The evidence in the case is in sharp conflict. Corporal Knight, Mrs. Knight, his wife, claimant and Madge Schmidt, who had made her home in the Knight family for ten years, testified in unmistakable terms to the effect that there was a large pile of gravel on the right-hand side of the road and that by reason of the car running into it the accident occurred. Mrs. Knight, mother of claimant and driver of the automobile, said: “Well, as I hit this gravel my car swerved to the right, and I, of course, tried to keep it in the road, and it swerved to the left and started to skid sideways and almost upset in the middle of the road, and then — I don't know what made it — I think I must have got my foot on the gas thinking I was on the brake.” After the occurrence of the accident Corporal Knight was notified at New Cumberland and immediately drove to the scene. He testified: “Just prior — -about a hundred feet before the car went over the embankment — all of this road was gravelled road —there were a pile of gravel on the righthand side traveling toward West Union, south, about 12 feet long and about six or. seven or eight inches deep. Gravel had been dumped there on. the traction of the road on the righthand side.” Mrs. Schmidt visited the scene of the accident on the day following its occurrence and corroborated the testimony given by Corporal and Mrs. Knight. The testimony of claimant herself was not enlightening, but was to the same substantial effect of that given by the other witnesses. The car skidded for one hundred feet from the point where claimant’s mother said it struck the pile of gravel before going over the embankment. Both ladies were rendered unconscious. Neither Corporal Knight nor Mrs. Schmidt saw the accident occur. When a gentleman from West Union went to the scene of the accident to transport claimant and her mother to West Union neither told him anything about having run into a pile of gravel.

The evidence offered by the road commission in opposition to the claim makes it plain to the court that the accident could not have occurred for the reason and under the circumstances relied upon by claimant. All of this evidence is positive, direct and persuasive. F. R. Amos, maintenance superintendent of roads in Tyler county, and so employed for seven years, and familiar with state route 18 in Tyler county, said that no accident of claimant had been reported to him and that if an obstruction had existed on the highway it would have been reported to his department, which was never done. He said that no gravel was placed upon state route 18 in July, 1940, and that if any gravel had been placed upon the road he would have known about it. He said there was never heavy traffic on that road.

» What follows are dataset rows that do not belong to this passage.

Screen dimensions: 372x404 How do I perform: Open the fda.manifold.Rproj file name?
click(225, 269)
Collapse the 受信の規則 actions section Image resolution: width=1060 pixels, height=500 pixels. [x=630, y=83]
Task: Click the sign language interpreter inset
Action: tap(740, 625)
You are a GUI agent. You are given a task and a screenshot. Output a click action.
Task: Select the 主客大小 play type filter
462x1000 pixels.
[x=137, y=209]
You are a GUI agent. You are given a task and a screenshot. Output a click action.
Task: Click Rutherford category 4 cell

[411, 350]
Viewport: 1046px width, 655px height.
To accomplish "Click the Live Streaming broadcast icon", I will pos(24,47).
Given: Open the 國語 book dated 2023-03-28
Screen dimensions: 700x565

Harvey Graham, maintenance foreman for the road commission in Tyler county, who has been employed on the highway in question for twenty-one years, Russell Ashe, foreman and truck driver for the road commission, John W. Headley, employee of the road commission, and Roy Rhodes, a former truck driver, testified in such particularity as to make it obvious to the court that the road on which the accident occurred was in good condition for public travel and that no pile of gravel was on the road in the month of July, 1940, at the point where it is contended by claimant that there was a pile of gravel. No good purpose will be served by detailing the testimony of these several witnesses. It is sufficient to say that the claimant has failed to establish the merit of her claim as one for which the Legislature should make an appropriation.

We repeat what we have heretofore said that the state does not guarantee the safety or freedom from accidents of persons using its public highways.

It is unfortunate that the accident in question should have occurred, but we are unable to find anything in the record that would warrant an award in favor of claimant. An award will therefore, be denied and the claim dismissed.